There are two questions :

1. How can I print a set of Optmodel ?

2. Are there alternatives to the cross and union sequences ?

   Could I somehow input a linear list of all pairs of type (predecessor , successor) of activity nodes ?

Odenwald

You can use the PUT statement to output a set to the log.  Yes, you can define prec as a set of pairs:

   set prec = {<'A','B'>,<'A','C'>,<'B','F'>,<'E','F'>,<'C','D'>,<'D','E'>,<'F','G'>};
   put prec=;

You could also read these pairs from a SAS data set:

data indata;
   input i $ j $;
   datalines;
A B
A C
B F
E F
C D
D E
F G
;

proc optmodel;
   set <str,str> prec;
   read data indata into prec=[i j];

Hi Rob :

Perfect. The question as posed is totally solved. Thank you again.

Unfortunately the real data which we are not allowed to share are such that you don't see much, but produce <infeasible>.

As we could not find an error, I suspect that these data contain so called positive cycles. These are mentioned some times in the literature but mostly excluded from further discussion (these are the equivalents of negative cycles in shortest path problems).

If such effects ever have crossed your path please feel encouraged to comment or recommend a paper.

There have been suggested  different  LP models  for the task under consideration (Neos/GAMS ;  Hillier-Lieberman ;  Domschke (German) ; )  Possibly there could exist further ones that allow to handle that cycle problem.

Odenwald

I have several suggestions:

1. You can use the IIS= option in the SOLVE WITH LP statement to identify an irreducible infeasible set.  For your problem, this will likely return a cycle, as you suspected.

2. You can use the CYCLE= option in the SOLVE WITH NETWORK statement to find a cycle.

For suggestions 1 and 2, you can report the source of infeasibility to the data preparer to correct.  But even after correction, there might be another cycle.

3. You can use the CYCLE= option in the SOLVE WITH NETWORK statement to find all cycles (MAXCYCLES=ALL).  Then report them all to the data preparer to correct.

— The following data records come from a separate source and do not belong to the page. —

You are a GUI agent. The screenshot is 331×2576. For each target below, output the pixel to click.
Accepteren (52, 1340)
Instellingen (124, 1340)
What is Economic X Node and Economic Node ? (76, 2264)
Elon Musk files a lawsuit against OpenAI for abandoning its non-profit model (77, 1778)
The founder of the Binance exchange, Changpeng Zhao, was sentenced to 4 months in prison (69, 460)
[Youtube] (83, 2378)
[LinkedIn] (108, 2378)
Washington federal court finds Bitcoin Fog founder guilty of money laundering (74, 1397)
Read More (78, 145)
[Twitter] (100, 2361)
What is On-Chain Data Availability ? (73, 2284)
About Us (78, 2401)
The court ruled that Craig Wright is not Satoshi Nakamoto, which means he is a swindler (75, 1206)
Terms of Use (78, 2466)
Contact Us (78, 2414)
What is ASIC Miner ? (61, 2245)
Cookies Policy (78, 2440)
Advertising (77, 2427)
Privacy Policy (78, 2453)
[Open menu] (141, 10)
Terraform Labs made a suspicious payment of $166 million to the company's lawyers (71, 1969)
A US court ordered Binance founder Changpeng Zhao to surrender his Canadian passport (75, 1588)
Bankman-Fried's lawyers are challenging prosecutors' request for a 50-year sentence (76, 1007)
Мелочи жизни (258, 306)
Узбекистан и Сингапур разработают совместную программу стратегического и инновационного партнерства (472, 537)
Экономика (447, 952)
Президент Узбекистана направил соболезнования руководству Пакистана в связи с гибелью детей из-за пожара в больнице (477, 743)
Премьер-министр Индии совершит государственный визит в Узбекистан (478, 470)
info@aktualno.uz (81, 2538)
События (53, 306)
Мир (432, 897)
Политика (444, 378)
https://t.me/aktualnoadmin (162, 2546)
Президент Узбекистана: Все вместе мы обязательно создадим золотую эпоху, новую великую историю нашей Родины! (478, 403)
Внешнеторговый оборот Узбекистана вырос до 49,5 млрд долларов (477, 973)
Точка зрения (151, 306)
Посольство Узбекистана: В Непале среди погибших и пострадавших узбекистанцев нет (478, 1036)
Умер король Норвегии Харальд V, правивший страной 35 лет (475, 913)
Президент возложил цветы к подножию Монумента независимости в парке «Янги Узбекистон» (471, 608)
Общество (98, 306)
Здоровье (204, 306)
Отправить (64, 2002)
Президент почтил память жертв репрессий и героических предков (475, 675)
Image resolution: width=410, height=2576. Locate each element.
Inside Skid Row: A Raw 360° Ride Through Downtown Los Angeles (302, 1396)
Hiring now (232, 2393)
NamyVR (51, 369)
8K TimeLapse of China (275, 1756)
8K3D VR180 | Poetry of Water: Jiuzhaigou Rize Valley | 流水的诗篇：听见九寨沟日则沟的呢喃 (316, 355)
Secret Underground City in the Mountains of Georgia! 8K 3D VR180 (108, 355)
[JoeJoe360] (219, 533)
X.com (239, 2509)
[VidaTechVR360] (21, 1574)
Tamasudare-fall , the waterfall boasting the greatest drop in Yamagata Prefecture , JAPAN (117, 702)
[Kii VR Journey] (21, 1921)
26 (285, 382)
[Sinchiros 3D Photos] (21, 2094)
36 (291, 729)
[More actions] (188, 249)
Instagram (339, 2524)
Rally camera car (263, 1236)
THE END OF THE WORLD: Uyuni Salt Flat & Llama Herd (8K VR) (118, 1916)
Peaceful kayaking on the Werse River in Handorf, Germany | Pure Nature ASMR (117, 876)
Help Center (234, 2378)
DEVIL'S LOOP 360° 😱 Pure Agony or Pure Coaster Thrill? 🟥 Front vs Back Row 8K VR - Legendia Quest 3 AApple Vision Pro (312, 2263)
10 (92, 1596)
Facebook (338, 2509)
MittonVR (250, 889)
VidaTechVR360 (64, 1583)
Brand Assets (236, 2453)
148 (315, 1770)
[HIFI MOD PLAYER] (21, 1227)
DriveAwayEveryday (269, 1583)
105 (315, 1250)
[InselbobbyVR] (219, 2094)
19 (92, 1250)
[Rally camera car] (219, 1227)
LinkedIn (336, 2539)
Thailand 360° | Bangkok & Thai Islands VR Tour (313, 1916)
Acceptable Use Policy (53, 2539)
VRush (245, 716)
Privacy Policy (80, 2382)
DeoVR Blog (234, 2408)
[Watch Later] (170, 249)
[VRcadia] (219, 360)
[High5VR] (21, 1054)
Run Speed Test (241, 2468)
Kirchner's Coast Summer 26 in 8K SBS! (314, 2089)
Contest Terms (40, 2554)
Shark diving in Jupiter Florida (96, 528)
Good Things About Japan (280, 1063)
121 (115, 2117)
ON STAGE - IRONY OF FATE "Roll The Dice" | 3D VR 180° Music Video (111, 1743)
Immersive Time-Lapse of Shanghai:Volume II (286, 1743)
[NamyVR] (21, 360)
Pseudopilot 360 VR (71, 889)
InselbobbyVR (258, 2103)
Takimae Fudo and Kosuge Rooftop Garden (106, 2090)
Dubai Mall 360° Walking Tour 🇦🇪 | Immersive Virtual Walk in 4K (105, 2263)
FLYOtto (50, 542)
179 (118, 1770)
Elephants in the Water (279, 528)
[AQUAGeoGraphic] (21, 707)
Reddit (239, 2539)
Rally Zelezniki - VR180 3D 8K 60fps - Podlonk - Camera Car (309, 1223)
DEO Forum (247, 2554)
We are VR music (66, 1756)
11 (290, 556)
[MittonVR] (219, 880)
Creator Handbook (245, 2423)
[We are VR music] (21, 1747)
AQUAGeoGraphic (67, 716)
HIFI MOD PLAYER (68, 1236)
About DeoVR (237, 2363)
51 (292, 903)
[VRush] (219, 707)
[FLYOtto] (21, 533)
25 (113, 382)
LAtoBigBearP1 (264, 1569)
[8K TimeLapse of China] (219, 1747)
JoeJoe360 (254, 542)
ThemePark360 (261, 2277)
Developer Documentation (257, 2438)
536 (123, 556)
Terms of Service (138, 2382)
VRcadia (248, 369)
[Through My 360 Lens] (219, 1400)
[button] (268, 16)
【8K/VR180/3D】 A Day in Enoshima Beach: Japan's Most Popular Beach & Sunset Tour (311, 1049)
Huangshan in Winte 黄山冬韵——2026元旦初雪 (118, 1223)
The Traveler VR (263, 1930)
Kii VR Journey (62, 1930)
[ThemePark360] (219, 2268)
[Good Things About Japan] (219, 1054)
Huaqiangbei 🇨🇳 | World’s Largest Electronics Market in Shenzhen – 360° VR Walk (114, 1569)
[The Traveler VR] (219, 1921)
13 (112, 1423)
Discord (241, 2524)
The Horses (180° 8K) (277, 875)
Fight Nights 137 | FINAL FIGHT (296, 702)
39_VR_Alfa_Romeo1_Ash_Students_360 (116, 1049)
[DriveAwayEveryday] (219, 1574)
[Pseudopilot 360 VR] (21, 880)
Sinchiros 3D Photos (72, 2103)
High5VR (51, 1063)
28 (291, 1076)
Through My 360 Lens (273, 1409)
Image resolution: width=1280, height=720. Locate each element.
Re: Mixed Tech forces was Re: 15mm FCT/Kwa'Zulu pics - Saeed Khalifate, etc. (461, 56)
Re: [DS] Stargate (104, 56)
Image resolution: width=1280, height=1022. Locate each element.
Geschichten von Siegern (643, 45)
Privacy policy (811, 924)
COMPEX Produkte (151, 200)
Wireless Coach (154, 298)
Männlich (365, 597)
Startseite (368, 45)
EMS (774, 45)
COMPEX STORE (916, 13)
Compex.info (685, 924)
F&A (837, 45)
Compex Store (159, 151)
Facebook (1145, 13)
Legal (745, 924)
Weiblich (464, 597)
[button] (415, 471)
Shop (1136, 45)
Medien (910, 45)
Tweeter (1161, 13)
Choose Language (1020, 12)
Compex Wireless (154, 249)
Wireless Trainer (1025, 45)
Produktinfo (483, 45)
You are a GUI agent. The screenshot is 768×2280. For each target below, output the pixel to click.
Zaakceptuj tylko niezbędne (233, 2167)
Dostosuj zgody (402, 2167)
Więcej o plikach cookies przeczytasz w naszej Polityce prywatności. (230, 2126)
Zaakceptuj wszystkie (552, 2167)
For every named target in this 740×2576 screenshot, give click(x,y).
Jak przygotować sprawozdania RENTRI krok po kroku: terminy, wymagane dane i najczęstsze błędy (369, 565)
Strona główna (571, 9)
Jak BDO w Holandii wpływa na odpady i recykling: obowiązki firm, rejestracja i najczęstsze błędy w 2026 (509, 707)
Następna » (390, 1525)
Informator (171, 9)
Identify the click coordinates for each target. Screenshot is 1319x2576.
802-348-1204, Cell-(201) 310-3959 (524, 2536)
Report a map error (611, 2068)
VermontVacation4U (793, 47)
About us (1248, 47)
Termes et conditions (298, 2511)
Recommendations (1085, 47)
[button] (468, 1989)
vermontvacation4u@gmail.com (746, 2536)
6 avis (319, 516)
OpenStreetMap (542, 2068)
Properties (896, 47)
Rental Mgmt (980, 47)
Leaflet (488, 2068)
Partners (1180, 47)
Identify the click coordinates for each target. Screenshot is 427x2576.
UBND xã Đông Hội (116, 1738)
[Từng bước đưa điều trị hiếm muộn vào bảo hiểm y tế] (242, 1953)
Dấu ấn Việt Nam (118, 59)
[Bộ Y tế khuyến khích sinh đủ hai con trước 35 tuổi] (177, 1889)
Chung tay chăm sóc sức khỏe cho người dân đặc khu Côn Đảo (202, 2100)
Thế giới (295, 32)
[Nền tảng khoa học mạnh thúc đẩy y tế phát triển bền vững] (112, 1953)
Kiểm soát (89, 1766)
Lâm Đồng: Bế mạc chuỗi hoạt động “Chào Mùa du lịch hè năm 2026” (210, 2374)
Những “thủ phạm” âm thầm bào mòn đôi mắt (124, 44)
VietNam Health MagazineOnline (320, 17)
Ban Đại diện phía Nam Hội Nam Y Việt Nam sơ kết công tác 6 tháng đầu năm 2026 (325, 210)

4. You can use the MILP solver to find a minimum set of arcs whose removal will eliminate all cycles.  To do this, you could introduce a binary variable IsRemoved[i,j] for each arc <i,j>, do step 3 to find all cycles, impose a "cover" constraint sum {<i,j> in ARCS_cycle[c]} IsRemoved[i,j] >= 1 that forces at least one arc to be removed from each cycle, and minimize sum {<i,j> in prec} IsRemoved[i,j].  Then remove the arcs for which IsRemoved[i,j] > 0.5 (a safe comparison for = 1) and proceed with the LP solve.

5. You can introduce a slack variable to measure constraint violation, minimize the sum of slacks, impose an objective cut, and solve again with the original objective:

   var slack{prec} >= 0;
   min infeasibility = sum {<i,j> in prec} slack[i,j];
   con ptime{<i,j> in prec}:
      s[i] + duration[i] <= s[j] + slack[i,j];

   solve;

   num mininfeasibility;
   mininfeasibility = infeasibility.sol;
   con objectivecut:
      infeasibility <= mininfeasibility;

   solve obj objective;

By the way, a cycle for which all durations are 0 is fine.  It just means that those activities must all happen at the same time.